Running from a different location afforded us the opportunity to experience a new route. We enjoyed mostly quiet country roads, which is always a nice change from the hustle and bustle of running in town.
The first 6-7K took us through the hills of Kettleby.
Kettleby is surrounded by the rolling hills of King Township. The hamlet sits predominantly on a rise of land between two valleys of the looping Kettleby Creek. Hills surround the western, southern and the central parts of Kettleby while taller hills ranging as high as about 350 metres (1,150 ft) are to the north and reach close to the highway linking Orangeville and Newmarket.
The morning started out nice and cool, but warmed up promptly as the sun rose. In Kettleby, some of the hills were so drastic that we felt a significant temperature change from bottom to top. It would have been nice to hang out in the valley because it was getting hot.
The majority of the route after this initial section would be relatively flat, but the sun would be relentless.
We were running mostly on wide open stretches of road surrounded by the farm land of Holland Marsh, which offered zero shade. The sun was pounding down and started getting to many of us early on.
One of our runners is tapering for a 100-miler (!!!) and set up a travelling aid station for us, with two pit stops offering an abundance of cold beverages (not the kind we really wanted!), fresh fruit and candy. This helped immensely in breaking up the run and allowed us to tackle it one leg at a time. I was going through fluids like crazy and the fresh, juicy orange wedges tasted like heaven.
After the final pit stop (with about 5K to go), I was really feeling it. I knew my body was run-down from being sick and running a hard 10K the day before. In hindsight, I probably should have called it quits and taken advantage of a ride back. Instead, I filled up on whatever I could, stuffed ice cubes down my top and decided I could stick it out. I knew I would have to slow down and incorporate walking in order to finish, and I was okay with that. Someone else from my pace group was also suffering, so we agreed to stick together and make our way to the end one way or another.
We walked. A lot! Near the end we could barely run 1 kilometre at a time. We would agree to run to a certain tree, where we would then linger in its shade as long as possible. I had to stop at a farm house to beg for a water refill when I had already emptied my bottle after just 20 minutes or so.
The extent of our "conversation" during this final stretch:
me: "It feels like we're running in an oven."
him: "Just let me know when you need to walk."
him: "Do you want to walk?"
me: "I think my Garmin is broken."
me: Everytime I look down, we have only covered 100 metres."
At long last, we reached our target distance and agreed to walk it in to the golf club.
Toward the end, I noticed that I had goosebumps and my skin felt cold to the touch; definite signs of dehydration.

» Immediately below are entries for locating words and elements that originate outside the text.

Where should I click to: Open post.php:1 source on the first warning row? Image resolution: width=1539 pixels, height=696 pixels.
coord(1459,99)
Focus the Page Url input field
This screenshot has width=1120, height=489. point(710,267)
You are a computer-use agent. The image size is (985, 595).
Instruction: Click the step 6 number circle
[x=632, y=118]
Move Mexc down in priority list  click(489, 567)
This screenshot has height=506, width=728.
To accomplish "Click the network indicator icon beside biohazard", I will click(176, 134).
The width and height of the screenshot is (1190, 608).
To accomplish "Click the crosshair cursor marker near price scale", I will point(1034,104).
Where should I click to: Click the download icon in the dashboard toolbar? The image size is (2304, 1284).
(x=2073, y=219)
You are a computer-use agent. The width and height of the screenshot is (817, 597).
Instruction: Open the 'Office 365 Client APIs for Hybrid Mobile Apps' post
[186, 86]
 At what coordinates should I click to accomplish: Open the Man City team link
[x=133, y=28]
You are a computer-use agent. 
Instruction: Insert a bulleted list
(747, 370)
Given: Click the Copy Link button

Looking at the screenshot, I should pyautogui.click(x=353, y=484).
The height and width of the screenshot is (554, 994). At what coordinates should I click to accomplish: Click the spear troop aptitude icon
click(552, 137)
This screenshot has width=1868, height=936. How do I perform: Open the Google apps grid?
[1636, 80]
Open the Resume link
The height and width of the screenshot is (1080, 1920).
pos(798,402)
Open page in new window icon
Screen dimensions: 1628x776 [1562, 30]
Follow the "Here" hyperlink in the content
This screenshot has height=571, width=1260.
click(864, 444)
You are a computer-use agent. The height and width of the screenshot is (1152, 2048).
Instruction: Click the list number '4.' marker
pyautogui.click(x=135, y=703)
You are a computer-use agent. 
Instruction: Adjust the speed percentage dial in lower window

I was glad not to be alone out there. Having taken 3 Salt Stick capsules and consumed as much fluid/gels/fruit as I could handle, I knew there wasn't anything I could/should have done differently. My body was likely out of whack from being sick and it was a tough run all-around. The frustrating thing was that my legs felt pretty good; the rest of me didn't.
33.8KM - 21.0mi
5:55/KM - 9:32/mi
5:55/KM - 9:32/mi
This is one "character-building" long run that I'm happy to have behind me.
The cool shower post-run felt fantastic and the extravagant brunch at the club really hit the spot. Suddenly, it all seemed worthwhile.